I do not often get to feeling slit-eyed mean, but going to fetch the gloves and shovel that is exactly how I felt about things. It was plain ridiculous to have to keep moving a dead man around like this, and undignified even if he's a murderer. Every dead man deserves to lie peaceful once he's under the soil, not disturbed over and over for no good reason. Dean's ghost would not be happy about this.

I dug like a machine I'm so steamed. It was not such hard work because the dirt is still loose from being dug out three times now already including the first time when Dean dug it. No, it was the sheer waste of time and effort had got me mad. By the time I got down to Dean I was in a fine fury about things and it may be that I treated him rough getting him hauled out into the yard. I carried him over to the grass heap breathing through my mouth because Dean stunk like nothing I smelled before, a man four days dead now and letting the world know it. I set him down and told myself not to throw up, then I opened up a big hole in the mound of grass clippings and was just about to put him inside and cover him over when it occurs to me the stink will come through something like piled grass very easy and maybe the video guy will smell it and blow the whistle.

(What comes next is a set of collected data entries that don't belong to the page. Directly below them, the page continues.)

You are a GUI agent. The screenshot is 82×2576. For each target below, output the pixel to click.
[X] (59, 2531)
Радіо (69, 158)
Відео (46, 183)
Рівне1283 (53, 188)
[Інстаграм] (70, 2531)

Dean had to be stink-proofed, so I got two of the big plastic bags that had lawn clippings in them before and pulled them over him, one from the top and one from the bottom, then I got tape from Dean's workbench in the barn and taped
those two bags together very careful so they're airtight like I wanted. When that was done you couldn't hardly smell him at all, and even that little bit of stench was probably coming from my shirt when I held him against me to carry him over. Putting him inside just a bedsheet had not been the smartest thing, but the problem was solved now, I'm thinking while I put him in the hole and pulled grass over him three foot thick. Then I went inside and showered again and run all my clothes through the washing machine I'm so stinking filthy dirty. Then I made pizza again, two of them seeing as they're Thin'n'Crispy not the Deep Dish kind and I'm hungry like since I don't know when. But at least the problem has been taken care of.

That's when I remembered I didn't fill in the yard hole again, which got me yelling dirty words to match my mood I'm so strung out now and mad at myself. So back out to the yard again and the hole got dirt shoveled in like before. It doesn't look like a hole that got dug out and filled two days ago, it looks like a hole that got filled in just now, but there's nothing I can do about it except hope that the video cop is not bright enough to notice that before I sink the spade in again come tomorrow. Man, was I tired.

It was coming on to night by then so I showered all over again and hung out my laundry with the last of the light bleeding away west in the sky. After that was done I went back inside and turned on the TV for the early news, which has got plenty about a manhunt across the entire Midwest now for Dean and warnings about not to approach him he's so dangerous, like he's covered in anthrax or something. They wanted him so bad there's a reward out for information
concerning his whereabouts. A hundred grand, that's a bunch of cash and it's just a shame that I can't collect it without getting into deeper trouble than I'm already in. I bet Dean never figured he'd one day be worth so much.